Every line below that contains "scale" is to be copied.

> _SUPPLIED RECORDS_

:::

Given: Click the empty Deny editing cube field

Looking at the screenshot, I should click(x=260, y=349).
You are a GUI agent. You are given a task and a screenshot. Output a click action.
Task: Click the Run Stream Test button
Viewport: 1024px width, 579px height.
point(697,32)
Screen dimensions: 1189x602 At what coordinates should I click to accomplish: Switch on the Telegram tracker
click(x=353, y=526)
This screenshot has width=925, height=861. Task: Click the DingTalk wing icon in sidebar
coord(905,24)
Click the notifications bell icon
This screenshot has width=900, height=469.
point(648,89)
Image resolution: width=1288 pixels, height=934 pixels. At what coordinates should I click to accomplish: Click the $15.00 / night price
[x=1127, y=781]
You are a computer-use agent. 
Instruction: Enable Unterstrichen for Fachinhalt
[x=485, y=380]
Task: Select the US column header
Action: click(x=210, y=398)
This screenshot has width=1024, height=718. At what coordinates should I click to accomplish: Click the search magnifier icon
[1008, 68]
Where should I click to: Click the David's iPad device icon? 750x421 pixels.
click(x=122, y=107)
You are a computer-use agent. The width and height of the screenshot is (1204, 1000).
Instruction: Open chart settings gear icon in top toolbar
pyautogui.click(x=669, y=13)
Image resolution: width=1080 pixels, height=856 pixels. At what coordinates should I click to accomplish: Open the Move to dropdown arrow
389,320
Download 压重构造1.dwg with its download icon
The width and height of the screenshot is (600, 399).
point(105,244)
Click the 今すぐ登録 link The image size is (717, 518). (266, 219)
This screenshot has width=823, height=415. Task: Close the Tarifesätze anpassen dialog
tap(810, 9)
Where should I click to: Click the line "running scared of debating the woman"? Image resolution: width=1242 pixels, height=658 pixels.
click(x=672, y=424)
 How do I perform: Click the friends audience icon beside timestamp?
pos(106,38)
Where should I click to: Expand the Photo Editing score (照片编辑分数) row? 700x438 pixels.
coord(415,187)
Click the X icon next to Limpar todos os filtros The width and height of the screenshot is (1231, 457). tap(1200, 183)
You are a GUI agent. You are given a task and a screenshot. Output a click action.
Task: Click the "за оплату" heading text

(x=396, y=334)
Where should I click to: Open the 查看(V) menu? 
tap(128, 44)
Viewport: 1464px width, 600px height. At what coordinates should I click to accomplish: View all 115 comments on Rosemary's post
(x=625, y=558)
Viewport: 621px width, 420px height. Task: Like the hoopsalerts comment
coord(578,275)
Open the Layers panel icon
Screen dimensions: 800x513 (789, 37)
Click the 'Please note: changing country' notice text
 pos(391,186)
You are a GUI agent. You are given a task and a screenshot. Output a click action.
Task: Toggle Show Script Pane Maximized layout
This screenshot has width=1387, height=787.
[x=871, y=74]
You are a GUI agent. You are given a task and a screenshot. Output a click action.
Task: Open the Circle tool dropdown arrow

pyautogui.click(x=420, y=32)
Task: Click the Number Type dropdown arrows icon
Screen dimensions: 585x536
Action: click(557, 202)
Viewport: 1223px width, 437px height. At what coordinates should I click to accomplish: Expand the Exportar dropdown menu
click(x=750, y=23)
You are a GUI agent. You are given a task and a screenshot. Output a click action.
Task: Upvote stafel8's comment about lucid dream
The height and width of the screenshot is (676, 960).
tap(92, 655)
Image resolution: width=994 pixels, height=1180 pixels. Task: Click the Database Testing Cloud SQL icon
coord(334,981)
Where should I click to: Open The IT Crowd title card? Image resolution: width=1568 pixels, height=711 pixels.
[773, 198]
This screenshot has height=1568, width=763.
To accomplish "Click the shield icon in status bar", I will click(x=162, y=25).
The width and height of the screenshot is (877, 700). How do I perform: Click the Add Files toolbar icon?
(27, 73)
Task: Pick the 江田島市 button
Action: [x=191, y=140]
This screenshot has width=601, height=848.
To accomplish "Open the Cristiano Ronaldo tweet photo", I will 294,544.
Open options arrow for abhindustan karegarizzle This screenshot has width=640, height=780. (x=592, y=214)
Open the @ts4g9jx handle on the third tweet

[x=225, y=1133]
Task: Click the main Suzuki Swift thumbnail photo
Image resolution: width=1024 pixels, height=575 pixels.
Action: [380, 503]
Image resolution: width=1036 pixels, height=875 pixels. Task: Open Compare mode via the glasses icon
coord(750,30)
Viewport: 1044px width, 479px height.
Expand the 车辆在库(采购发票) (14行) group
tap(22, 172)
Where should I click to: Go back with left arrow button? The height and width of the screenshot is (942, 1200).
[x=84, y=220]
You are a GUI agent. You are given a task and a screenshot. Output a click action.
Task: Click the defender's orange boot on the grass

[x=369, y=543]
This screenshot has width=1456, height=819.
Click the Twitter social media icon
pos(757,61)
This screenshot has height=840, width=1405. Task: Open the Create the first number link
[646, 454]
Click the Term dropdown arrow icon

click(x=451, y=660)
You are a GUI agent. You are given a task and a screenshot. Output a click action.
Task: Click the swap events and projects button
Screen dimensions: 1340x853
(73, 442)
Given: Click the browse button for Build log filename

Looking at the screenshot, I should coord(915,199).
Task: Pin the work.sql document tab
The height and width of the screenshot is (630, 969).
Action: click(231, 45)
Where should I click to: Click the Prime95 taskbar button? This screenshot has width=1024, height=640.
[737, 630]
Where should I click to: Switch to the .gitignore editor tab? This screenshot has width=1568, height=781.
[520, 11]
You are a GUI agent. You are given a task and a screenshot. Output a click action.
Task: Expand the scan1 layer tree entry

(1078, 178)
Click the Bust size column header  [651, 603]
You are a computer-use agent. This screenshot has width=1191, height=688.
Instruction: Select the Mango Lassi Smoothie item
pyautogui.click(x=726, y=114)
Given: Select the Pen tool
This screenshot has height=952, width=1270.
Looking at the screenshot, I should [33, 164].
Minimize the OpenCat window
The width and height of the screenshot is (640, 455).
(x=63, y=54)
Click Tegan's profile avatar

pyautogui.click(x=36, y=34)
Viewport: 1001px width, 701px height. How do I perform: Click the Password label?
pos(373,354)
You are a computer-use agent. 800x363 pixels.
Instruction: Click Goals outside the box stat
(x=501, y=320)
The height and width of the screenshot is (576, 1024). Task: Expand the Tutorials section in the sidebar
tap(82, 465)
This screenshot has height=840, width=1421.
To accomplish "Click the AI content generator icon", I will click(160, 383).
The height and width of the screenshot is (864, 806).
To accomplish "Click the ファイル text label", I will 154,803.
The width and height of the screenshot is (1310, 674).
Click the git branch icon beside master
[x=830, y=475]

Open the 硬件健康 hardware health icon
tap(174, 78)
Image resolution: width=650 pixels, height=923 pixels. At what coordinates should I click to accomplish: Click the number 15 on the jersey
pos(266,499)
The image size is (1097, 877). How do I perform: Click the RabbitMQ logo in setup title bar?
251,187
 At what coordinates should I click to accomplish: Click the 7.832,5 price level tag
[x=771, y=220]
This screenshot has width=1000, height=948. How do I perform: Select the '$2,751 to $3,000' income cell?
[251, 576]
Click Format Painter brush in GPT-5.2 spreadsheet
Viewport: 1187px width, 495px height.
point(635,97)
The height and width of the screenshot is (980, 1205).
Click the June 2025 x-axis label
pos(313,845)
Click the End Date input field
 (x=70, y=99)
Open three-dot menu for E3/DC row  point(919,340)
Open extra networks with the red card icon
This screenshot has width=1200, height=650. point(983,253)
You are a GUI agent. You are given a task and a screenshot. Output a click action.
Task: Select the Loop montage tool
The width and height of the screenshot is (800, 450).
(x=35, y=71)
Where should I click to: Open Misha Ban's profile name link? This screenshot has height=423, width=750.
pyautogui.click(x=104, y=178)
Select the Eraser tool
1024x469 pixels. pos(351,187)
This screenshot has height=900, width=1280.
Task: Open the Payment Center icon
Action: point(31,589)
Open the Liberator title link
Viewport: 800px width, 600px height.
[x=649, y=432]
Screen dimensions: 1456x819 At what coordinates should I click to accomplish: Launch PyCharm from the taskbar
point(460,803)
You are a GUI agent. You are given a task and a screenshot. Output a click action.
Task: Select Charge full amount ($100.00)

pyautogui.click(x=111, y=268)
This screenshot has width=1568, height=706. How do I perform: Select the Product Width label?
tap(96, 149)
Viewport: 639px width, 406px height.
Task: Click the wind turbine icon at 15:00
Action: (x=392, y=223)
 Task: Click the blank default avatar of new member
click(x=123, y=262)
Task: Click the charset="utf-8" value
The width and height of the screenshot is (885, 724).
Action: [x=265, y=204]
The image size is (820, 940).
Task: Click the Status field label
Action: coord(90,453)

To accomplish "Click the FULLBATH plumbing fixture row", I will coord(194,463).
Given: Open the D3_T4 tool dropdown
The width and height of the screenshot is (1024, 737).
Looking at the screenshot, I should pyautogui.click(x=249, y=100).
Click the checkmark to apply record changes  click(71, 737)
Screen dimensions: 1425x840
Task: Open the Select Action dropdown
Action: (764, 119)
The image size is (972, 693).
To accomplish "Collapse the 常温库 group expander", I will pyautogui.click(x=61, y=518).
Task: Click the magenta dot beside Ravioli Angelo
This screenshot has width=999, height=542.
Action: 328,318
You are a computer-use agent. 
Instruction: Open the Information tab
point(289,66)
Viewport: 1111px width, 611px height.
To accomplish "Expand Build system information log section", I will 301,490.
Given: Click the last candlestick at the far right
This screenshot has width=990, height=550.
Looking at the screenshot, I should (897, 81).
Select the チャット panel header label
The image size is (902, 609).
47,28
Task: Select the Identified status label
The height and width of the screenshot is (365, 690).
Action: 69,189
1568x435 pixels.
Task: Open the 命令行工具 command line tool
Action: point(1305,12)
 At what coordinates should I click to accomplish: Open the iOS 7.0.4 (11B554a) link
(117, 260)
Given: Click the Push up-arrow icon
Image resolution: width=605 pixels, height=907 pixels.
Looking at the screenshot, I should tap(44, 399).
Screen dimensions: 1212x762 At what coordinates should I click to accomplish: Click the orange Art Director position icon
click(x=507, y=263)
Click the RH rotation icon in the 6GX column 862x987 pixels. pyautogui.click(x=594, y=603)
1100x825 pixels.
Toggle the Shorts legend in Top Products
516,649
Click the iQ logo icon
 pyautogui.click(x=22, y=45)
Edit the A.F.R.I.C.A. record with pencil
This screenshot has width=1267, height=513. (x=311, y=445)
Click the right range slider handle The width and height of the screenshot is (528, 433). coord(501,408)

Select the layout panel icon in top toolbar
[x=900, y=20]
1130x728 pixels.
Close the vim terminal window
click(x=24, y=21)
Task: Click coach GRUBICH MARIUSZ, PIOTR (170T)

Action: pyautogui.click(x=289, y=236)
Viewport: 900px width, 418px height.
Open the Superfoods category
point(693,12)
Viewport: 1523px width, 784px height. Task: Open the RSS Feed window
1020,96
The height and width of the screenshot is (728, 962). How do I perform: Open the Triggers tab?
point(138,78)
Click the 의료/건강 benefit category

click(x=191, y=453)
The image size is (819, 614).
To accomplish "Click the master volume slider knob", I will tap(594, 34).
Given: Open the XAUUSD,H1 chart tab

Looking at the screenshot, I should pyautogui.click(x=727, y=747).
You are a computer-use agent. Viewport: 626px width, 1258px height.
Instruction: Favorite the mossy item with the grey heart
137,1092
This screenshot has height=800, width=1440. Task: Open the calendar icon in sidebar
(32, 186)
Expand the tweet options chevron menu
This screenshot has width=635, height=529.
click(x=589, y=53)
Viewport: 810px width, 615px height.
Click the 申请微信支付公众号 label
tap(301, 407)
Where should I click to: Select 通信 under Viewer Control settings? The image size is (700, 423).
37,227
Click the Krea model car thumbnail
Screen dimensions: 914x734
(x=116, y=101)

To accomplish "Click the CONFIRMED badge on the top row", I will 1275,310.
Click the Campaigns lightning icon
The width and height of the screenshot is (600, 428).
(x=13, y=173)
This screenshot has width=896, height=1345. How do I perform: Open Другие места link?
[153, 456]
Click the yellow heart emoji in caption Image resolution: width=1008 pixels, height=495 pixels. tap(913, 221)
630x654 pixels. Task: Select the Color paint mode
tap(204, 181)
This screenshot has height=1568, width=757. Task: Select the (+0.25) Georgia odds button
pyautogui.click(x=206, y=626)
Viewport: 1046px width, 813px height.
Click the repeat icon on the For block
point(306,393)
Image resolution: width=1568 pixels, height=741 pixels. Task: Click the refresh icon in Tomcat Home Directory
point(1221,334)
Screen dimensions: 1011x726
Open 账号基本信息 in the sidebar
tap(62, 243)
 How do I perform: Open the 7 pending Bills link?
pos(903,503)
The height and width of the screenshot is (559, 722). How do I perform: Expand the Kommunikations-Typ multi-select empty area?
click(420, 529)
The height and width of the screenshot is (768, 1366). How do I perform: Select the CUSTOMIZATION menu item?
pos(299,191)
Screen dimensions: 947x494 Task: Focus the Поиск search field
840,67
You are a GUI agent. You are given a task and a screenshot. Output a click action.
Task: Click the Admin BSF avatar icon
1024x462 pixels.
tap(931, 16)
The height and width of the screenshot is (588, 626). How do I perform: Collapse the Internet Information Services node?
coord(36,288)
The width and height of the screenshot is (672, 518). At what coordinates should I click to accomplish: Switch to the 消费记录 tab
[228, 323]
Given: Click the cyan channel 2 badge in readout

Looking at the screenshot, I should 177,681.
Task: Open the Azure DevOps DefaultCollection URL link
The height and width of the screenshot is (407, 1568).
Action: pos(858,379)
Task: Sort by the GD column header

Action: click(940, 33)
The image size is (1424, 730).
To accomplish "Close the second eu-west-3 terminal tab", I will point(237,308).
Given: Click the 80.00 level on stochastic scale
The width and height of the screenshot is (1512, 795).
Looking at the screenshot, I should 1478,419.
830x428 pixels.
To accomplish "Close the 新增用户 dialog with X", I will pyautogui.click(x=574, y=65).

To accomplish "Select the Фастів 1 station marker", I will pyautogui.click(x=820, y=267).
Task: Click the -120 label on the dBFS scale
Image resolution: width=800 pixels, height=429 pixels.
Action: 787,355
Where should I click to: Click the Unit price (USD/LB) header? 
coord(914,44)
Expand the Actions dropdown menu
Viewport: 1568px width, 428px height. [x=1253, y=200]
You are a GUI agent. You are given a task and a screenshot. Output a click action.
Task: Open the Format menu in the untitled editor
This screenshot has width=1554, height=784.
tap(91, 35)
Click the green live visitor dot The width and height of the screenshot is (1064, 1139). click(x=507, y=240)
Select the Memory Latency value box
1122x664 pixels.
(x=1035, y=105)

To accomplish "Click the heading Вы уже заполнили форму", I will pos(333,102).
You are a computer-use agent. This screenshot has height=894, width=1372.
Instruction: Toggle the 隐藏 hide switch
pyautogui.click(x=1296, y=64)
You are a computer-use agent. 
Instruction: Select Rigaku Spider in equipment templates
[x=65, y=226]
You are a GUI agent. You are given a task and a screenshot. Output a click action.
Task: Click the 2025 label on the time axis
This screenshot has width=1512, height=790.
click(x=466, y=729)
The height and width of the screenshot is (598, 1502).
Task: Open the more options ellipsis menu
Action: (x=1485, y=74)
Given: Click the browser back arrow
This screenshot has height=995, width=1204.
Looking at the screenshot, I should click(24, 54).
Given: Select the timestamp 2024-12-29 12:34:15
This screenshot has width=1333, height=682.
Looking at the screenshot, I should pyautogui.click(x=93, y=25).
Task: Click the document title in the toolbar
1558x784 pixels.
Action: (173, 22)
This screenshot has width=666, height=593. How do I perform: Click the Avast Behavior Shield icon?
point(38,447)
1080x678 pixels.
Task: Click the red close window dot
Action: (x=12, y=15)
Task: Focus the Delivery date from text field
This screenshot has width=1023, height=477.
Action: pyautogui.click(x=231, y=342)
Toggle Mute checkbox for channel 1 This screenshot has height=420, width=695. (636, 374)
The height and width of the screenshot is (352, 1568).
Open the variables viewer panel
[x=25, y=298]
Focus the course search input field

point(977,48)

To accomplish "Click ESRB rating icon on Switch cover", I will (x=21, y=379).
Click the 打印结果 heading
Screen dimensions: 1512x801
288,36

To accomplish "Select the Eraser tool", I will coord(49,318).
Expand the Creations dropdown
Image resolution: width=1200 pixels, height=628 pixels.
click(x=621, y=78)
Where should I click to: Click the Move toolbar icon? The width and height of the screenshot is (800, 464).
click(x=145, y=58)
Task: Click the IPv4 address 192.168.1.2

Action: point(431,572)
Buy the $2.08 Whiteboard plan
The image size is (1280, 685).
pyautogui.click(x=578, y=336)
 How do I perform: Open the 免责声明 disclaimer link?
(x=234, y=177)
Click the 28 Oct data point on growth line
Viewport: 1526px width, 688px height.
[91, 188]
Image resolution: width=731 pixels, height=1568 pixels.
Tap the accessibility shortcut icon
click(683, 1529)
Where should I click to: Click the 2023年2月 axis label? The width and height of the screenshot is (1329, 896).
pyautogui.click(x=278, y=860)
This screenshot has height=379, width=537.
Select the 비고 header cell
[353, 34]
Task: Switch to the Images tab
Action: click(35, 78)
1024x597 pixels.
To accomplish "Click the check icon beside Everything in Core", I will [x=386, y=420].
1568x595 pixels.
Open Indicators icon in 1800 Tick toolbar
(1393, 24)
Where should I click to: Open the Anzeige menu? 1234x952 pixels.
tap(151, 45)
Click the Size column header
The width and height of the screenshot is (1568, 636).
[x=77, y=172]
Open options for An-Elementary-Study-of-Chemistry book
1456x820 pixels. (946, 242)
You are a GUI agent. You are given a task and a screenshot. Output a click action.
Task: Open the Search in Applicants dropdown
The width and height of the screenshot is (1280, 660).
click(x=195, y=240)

:::

> _OUTPUT FOR THIS EXERCISE_
Given: Click the 80.00 level on stochastic scale
Task: Click the -120 label on the dBFS scale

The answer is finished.